The FARE network was presented with the first Jean Kahn Award for exemplary work to combat racism. The Jean Kahn Award presented by the European Monitoring Centre on Racism and Xenophobia (EUMC), an European Union body based in Vienna and sponsored by the Evens Foundation is in recognition of an outstanding contribution to combating racism, xenophobia and anti-Semitism. FARE’s innovative work in football which includes raising awareness and educational activities at the grass roots and European level, particularly impressed the Jean Kahn Award jury.

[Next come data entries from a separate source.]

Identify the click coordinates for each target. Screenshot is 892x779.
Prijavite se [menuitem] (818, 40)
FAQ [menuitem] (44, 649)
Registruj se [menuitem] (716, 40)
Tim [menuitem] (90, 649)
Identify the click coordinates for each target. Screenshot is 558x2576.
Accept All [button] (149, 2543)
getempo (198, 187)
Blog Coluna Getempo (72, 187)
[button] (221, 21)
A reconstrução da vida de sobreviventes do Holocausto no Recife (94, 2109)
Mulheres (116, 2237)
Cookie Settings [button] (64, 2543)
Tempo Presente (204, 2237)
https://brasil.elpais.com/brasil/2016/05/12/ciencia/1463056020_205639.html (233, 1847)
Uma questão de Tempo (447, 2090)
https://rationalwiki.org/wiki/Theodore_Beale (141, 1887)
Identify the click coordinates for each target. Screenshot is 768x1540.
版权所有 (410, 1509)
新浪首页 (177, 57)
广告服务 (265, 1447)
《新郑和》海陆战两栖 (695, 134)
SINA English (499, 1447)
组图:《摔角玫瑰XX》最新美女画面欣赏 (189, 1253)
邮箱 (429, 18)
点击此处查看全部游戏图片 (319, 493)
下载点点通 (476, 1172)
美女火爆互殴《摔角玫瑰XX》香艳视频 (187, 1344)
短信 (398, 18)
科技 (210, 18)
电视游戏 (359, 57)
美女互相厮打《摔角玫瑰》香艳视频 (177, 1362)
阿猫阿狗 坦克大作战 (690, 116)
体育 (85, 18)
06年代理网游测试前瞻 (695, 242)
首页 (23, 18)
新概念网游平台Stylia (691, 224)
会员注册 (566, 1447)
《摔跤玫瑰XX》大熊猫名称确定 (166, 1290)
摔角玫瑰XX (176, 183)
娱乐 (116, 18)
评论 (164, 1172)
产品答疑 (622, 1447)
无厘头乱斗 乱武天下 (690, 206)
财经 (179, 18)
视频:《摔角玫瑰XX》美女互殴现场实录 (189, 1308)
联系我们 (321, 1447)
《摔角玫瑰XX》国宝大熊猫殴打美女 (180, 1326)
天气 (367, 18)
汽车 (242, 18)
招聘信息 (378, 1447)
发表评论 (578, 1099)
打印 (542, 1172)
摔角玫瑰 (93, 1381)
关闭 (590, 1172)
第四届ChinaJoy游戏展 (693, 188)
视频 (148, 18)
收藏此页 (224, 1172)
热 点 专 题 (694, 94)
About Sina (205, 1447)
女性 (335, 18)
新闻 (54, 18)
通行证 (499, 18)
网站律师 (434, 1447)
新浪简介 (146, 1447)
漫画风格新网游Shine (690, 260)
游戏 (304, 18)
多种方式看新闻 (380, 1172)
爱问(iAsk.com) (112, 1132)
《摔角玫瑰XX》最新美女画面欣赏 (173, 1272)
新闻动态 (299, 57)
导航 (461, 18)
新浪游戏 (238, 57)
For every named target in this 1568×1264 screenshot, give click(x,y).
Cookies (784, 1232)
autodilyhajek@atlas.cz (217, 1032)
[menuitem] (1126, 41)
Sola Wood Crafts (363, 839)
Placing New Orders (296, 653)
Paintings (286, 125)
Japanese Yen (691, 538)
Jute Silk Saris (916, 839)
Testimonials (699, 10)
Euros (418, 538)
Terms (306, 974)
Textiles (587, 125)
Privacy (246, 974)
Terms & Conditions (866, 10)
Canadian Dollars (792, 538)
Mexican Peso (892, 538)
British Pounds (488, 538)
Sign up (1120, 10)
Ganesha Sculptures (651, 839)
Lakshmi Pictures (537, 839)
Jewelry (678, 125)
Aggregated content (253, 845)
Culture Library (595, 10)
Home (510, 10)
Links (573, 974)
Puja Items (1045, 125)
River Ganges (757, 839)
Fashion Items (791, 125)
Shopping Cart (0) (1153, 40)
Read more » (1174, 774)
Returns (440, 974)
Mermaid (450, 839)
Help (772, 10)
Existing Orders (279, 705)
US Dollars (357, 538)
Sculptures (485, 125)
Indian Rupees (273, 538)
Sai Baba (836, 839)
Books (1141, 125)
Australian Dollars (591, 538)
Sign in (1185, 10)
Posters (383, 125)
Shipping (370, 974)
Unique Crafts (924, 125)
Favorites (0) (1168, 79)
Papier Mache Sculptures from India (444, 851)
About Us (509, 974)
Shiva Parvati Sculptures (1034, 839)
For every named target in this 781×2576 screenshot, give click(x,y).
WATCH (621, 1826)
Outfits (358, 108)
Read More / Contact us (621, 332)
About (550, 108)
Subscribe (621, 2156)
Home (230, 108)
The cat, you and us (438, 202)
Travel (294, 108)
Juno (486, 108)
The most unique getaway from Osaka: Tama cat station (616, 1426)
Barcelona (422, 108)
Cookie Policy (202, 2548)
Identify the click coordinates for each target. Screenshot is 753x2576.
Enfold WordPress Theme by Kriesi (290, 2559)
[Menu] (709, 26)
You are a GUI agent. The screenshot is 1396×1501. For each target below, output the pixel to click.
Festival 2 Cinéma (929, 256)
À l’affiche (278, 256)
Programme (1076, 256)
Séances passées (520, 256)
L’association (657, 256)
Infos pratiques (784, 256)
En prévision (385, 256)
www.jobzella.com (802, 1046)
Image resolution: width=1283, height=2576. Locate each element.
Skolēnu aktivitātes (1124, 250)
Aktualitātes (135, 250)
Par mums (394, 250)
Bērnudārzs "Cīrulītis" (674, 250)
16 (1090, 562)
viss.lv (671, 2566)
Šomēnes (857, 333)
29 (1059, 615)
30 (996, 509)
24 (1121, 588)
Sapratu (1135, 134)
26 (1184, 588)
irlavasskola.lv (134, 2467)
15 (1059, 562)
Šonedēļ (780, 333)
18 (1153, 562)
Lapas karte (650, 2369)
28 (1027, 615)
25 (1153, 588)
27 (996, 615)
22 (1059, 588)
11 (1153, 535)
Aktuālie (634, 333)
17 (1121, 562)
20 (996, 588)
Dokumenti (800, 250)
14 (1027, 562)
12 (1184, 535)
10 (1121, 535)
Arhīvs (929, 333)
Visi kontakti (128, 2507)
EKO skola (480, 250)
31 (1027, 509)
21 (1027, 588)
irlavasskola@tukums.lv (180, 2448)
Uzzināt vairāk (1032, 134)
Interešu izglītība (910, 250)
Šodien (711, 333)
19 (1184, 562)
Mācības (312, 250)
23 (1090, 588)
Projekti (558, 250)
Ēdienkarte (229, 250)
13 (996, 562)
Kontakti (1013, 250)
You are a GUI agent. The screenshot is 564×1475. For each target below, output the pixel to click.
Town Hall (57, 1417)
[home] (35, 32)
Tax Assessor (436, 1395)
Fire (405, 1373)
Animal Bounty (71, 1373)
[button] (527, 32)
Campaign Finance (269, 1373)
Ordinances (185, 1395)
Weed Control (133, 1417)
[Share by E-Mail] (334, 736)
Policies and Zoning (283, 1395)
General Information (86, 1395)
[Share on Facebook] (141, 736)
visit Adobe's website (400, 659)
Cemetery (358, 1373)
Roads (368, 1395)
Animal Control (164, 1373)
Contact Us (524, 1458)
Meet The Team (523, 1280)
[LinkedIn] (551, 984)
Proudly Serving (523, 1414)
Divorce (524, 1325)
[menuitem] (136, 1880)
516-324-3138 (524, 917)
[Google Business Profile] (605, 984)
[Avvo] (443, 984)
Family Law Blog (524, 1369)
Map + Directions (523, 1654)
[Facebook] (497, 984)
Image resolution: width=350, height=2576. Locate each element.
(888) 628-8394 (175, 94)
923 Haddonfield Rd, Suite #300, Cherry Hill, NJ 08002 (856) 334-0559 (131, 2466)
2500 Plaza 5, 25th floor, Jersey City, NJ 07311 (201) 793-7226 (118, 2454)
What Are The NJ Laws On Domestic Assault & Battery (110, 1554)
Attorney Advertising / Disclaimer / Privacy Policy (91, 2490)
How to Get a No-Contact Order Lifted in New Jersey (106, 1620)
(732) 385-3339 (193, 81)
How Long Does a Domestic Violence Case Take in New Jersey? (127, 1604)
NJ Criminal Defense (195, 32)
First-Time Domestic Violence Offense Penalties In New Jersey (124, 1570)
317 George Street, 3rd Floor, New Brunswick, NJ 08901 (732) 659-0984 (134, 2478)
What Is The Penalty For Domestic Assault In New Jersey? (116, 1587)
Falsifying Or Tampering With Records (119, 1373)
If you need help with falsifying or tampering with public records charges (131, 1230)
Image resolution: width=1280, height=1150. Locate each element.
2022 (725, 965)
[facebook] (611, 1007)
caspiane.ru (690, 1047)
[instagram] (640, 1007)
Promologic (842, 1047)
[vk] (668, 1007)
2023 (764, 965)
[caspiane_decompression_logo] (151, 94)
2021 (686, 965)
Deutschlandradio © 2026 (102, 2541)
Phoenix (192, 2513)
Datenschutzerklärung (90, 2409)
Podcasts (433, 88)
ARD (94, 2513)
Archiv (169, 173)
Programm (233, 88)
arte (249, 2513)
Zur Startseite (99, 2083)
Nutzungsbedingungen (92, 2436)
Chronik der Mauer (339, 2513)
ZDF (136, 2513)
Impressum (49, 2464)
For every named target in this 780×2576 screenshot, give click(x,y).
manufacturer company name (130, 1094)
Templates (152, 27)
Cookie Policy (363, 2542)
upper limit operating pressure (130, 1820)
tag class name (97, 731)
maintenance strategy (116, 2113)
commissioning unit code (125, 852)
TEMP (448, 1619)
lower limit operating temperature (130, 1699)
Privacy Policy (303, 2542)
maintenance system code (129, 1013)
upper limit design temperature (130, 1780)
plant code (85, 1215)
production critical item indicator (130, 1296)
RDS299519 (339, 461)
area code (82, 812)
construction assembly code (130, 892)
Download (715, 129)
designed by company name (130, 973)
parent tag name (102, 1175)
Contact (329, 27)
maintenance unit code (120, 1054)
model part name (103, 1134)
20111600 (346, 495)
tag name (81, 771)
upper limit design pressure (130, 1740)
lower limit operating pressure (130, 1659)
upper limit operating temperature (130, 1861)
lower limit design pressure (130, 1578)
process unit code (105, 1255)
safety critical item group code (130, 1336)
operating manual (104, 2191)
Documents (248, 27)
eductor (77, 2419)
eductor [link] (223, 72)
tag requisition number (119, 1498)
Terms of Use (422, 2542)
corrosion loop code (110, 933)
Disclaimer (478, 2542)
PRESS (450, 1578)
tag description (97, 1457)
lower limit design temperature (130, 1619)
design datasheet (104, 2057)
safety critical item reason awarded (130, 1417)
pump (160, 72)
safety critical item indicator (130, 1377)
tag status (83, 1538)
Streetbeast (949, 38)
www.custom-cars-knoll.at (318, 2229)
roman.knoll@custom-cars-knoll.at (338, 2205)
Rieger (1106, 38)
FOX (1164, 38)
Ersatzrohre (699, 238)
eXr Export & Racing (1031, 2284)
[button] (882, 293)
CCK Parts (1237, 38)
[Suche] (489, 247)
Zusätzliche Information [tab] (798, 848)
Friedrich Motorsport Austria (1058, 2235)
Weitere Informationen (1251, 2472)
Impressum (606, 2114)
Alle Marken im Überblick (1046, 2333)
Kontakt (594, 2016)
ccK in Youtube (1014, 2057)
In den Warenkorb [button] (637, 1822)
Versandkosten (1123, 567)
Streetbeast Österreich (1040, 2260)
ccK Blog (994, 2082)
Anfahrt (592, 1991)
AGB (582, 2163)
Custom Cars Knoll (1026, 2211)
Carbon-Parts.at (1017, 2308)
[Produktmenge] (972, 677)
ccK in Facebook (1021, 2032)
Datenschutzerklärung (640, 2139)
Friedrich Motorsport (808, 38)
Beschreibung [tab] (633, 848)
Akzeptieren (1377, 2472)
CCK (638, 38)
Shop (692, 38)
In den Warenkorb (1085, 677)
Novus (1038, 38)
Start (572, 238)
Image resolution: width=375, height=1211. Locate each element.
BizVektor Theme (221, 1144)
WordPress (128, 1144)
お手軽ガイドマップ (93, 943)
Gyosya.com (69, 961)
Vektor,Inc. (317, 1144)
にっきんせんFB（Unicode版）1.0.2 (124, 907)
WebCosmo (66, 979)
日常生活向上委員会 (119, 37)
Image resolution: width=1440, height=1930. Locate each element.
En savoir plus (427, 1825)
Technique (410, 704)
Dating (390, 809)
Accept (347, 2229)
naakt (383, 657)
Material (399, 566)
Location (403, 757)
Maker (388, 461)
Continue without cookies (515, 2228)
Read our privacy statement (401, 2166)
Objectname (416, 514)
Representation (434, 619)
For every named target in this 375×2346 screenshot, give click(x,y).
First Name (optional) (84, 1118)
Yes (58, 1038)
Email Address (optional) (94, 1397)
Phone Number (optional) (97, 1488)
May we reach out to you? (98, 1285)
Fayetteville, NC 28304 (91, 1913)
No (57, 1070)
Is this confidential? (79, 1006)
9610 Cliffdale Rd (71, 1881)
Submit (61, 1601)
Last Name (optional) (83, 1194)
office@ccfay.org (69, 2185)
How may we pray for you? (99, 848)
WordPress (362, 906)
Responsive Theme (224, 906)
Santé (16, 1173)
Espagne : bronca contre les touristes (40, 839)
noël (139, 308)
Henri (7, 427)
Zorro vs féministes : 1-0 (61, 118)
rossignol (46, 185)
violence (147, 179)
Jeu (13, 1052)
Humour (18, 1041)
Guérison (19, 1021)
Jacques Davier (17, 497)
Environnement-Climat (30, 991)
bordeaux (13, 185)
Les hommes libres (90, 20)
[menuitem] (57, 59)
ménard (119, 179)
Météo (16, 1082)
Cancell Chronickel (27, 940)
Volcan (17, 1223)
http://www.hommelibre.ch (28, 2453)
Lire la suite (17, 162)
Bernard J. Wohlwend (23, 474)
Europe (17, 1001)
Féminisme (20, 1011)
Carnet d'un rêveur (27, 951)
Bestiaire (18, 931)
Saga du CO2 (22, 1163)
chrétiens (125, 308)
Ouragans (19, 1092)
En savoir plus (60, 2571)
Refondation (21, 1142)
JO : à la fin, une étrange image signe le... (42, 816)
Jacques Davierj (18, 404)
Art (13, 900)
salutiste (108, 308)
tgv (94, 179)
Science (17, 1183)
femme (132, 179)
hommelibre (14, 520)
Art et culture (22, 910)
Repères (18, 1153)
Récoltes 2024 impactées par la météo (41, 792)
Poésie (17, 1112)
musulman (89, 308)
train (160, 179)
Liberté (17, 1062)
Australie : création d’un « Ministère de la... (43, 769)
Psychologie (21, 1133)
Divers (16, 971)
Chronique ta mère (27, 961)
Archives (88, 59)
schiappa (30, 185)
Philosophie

At the Award ceremony in Vienna on 29 October 2003 Anthony Baffoe, TV presenter and former Ghana International and Bundesliga player, accepted the award on behalf of FARE. In accepting the award he spoke of his own experience of racism as football player in Germany, France, Venezuela and Hong Kong: “If an organisation like FARE would have existed in the 1980s, it would have been much easier for me and other black players at the time.” Anthony Baffoe, who became the first black presenter of a sports programme on German TV, said also that nowadays many footballers do not dare to speak out against racism in public, because they fear to put off their fans and the manager.

The patron of the award, 74 year-old Jean Kahn, the first chair of the EUMC and president of the Central Israelite Consistory called in an emotional speech to continue the fight against any form of racism, xenophobia and exclusion: “This fight will never end, when one form of racism will disappear, the next form will arise.”

Recent incidences as a reminder
In presenting the Jean Kahn Award, which is endowed with €10000, Bob Purkiss, chair of the European Monitoring Centre on Racism and Xenophobia (EUMC) and former football referee, said: “Recent high profile incidents whether at the international or national level only serve to remind us of how much we still have to do. I am confident that FARE as a European network with a variety of contacts amongst the key players will ensure that this issue is tackled effectively. Its work at the grass roots and European level demonstrates the sort of comprehensive approach needed to address the issues and which has an instant impact on raising the level of awareness.”

A cheque of €10000 and the award sculpture have been handed over by Mr. Baffoe to representatives of the FARE network, including Rafal Pankowski of the Polish Never Again Association, Gerd Dembowski of the German fan federation BAFF and three staff of the FARE coordination office at the Vienna Institute for Development and Cooperation.

Special Recognition Awards were also presented to the UK based organisation PRIAE and Quick Response from Sweden. In announcing these awards, the Jean Kahn panel emphasised the important work of PRIAE in promoting race relations in the ageing and ethnic minority community and Quick Response in tackling racism in the media.

Third major award for FARE
FARE is a fan-oriented network of over 70 supporter clubs, anti-racist initiatives and migrant and ethnic minority organisations from 18 European countries. It undertakes activities in campaigning and raising awareness, such as the annual FARE Action Week, which this year saw more than 300 events in 24 countries. It also works in education, communication, lobbying and networking. Officially launched in 2000, FARE has won numerous awards for its work including 1 million Swiss francs in 2001 from UEFA, European football’s governing body, and the MTV Europe “Free your Mind Award” in 2002.